Habilement, pour que le rideau ne s’entrouvre pas, le maître des horloges se doit d’amuser le chaland. Il lui faut une mise en scène de circonstance. Quoi de mieux que de se construire un personnage de Commedia dell’arte : manipulateur, un brin provocateur… mais déterminé, impressionnant par sa force de caractère et sa puissance d’action. Puis un scénario très simple.

Une muleta que l’on agite pour animer le bon peuple et canaliser son énergie : pour exemple, la réduction à 80 km/h de la vitesse sur les départementales. Un sujet facile à traiter : quelques tirades bien amenées sur les conséquences supposées de la vitesse à 90 km/h ; la culpabilisation des galeux obligés de faire des dizaines de kilomètres pour se rendre au travail ou accéder aux services de première nécessité ; quelques images de fond sur ces accidents mortels qui seraient l’apanage des routes de campagne. Tous les artifices pour déclencher une colère saine de ces ruraux qui se sentent aussi impuissants que méprisés. Ce spectacle a fait l’ouverture du 20 Heures de France 2. Le jour même où le premier ministre annonçait une réforme de nos institutions qui portera un coup fatal à la démocratie de proximité.

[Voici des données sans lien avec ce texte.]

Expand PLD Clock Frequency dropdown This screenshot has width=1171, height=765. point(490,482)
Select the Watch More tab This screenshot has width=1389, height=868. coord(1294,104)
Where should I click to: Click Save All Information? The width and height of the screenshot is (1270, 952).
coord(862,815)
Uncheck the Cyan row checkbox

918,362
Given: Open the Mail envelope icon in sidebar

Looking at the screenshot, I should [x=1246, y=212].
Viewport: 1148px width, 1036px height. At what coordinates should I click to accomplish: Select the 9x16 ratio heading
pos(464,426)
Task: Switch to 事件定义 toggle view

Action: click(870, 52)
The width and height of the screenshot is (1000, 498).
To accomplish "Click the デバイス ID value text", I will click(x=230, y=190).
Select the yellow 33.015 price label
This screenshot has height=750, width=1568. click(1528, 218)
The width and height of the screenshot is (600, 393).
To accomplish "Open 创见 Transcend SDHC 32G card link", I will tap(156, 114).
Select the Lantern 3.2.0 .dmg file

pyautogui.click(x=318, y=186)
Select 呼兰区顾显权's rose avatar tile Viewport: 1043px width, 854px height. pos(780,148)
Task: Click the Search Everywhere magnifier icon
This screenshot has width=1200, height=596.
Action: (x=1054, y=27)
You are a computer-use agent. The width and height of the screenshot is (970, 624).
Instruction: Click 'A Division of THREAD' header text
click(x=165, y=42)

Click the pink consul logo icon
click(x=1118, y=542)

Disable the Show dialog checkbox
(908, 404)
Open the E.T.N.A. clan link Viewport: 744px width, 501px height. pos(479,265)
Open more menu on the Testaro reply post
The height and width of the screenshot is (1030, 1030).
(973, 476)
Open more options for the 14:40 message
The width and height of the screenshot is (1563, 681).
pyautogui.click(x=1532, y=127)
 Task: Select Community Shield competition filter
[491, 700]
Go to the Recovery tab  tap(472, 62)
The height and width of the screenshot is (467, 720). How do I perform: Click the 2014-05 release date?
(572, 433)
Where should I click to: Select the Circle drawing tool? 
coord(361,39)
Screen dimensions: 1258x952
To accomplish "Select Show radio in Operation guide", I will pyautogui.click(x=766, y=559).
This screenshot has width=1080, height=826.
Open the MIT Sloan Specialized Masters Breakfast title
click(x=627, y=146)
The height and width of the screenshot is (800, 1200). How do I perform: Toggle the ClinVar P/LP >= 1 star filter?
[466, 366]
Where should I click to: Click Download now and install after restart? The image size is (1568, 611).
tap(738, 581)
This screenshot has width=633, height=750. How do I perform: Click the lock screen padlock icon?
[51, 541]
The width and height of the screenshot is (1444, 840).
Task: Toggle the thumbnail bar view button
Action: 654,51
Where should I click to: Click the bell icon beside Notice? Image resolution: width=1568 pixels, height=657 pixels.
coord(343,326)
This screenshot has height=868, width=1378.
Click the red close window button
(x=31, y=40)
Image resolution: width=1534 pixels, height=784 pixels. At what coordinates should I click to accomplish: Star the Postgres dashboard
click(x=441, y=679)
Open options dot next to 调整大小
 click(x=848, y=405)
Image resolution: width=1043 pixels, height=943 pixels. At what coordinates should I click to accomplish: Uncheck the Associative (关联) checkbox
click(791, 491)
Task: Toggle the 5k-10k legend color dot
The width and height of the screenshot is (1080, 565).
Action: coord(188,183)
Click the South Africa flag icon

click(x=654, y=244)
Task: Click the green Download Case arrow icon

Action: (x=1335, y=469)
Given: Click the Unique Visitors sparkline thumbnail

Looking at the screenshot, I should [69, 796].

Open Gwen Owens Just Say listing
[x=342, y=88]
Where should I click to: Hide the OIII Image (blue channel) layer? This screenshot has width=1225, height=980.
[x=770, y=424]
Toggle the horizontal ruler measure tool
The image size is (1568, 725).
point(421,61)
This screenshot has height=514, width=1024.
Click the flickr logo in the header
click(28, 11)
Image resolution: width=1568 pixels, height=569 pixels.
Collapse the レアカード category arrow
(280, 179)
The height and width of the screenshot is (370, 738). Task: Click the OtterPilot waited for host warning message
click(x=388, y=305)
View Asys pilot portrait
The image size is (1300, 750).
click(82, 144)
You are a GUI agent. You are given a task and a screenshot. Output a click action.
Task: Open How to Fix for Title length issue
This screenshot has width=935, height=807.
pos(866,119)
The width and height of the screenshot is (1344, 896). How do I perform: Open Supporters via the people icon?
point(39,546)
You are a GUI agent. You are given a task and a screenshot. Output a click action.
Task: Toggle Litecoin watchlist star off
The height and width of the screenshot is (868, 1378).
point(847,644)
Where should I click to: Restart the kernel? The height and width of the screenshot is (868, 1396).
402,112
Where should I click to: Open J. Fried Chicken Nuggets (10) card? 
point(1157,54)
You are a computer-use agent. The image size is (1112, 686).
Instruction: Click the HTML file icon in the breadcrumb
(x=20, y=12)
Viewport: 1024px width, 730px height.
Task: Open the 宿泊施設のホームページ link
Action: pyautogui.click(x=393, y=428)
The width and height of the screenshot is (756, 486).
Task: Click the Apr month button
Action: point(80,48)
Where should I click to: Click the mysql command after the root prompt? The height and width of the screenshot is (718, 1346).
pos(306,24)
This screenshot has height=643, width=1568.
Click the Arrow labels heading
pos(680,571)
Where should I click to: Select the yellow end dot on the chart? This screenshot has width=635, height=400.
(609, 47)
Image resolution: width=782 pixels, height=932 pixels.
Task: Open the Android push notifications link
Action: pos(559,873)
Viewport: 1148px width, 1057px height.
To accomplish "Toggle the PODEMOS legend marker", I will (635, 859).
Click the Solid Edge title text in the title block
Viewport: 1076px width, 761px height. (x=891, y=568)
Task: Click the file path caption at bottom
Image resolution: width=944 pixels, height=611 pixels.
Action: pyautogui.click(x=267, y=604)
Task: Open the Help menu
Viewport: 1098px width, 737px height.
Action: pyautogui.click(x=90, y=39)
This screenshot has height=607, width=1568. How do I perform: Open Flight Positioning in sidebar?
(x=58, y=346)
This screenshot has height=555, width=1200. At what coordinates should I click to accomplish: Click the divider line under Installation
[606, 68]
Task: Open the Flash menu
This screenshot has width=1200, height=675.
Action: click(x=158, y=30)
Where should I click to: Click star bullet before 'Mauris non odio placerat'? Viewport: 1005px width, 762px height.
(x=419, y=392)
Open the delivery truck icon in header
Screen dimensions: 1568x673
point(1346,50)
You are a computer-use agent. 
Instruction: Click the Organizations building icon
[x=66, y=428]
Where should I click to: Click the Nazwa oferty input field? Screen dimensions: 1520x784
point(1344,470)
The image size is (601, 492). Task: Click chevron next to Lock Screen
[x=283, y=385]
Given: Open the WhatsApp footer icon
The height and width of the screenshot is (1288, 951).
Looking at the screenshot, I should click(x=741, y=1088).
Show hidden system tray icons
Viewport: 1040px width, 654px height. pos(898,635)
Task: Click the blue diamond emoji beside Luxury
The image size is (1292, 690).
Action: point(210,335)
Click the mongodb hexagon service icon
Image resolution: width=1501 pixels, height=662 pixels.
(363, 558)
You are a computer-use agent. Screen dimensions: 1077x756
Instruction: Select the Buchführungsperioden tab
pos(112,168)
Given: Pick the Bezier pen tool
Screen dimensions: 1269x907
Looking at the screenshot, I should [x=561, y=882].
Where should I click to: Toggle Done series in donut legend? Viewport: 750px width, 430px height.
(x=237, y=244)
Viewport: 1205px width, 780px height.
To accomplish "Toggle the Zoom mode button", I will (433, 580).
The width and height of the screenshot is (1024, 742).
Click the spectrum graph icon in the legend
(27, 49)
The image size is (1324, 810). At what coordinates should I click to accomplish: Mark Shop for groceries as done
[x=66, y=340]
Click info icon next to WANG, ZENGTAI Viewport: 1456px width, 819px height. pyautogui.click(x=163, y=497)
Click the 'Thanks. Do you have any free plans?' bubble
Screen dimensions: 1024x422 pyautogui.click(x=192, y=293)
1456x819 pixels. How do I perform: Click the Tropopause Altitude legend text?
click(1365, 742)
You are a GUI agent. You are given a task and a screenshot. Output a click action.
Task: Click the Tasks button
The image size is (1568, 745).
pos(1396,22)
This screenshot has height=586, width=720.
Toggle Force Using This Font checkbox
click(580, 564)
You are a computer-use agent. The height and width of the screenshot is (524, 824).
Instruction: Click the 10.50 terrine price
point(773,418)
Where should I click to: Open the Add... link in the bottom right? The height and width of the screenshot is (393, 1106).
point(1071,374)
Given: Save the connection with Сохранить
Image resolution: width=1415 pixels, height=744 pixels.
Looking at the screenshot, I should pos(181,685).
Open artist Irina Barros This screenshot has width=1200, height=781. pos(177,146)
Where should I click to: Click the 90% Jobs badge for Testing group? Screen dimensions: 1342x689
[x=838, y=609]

Derrière le rideau de fumée, en habile bateleur, le maître des horloges occulte ainsi la terrible réalité des multiples mesures qui sont autant d’attaques contre un peuple qu’il faut anesthésier : hausse des prix des carburants, du forfait hospitalier, de la CSG, des péages, suppression des contrats aidés, de classes, de services déconcentrés de l’État, de services publics, de lignes ferroviaires… autant de coups qui viennent s’ajouter aux attaques incessantes que connaissent nos territoires et leur population depuis trente ans.

Avec les habitants des quartiers les plus populaires, les ruraux sont au cœur de cette violence. Aussi faut-il cacher, par quelques jeux de scène, que ces dispositions portent une cohérence idéologique : celle d’un néolibéralisme entièrement mobilisé en faveur de la concentration sociale et territoriale des richesses.

On ne compte plus les déclarations des ministres, des cabinets ministériels et des services déconcentrés de l’État qui s’appuient sur un nouveau sens commun territorial : l’échelle communale ne peut plus « fonctionner », elle ne peut plus créer de la richesse sans « pilotage » des métropoles, incapable qu’elle est de raisonner, d’agir et de faire société en dehors de la feuille de route technocratique libérale.

De ce fait, les réalités de la vie des ruraux en matière d’accès aux services les plus élémentaires, avec les surcoûts et les privations qui en découlent, ne sont plus traitées qu’au travers du prisme de l’efficacité et d’une échelle d’intervention à revoir. La discrimination territoriale qui s’exerce sur les habitants des ruralités est comme transformée en inadaptation quasi naturelle, justifiant toutes les politiques publiques et tous les discours de l’État.

Peu importe que les choix de gestion qui sont faits soient contraires aux principes de solidarité de notre République sociale. Peu importe qu’ils alimentent le repli des consciences et le rejet. Peu importe… pourvu qu’il y ait l’ivresse de « l’efficacité » et de la « compétitivité » ! Face à des inégalités territoriales de plus en plus criantes, le seul remède résiderait dans le dogme du toujours plus aux métropoles au détriment des espaces périphériques. La théorie du « ruissellement métropolitain » n’est pas très loin.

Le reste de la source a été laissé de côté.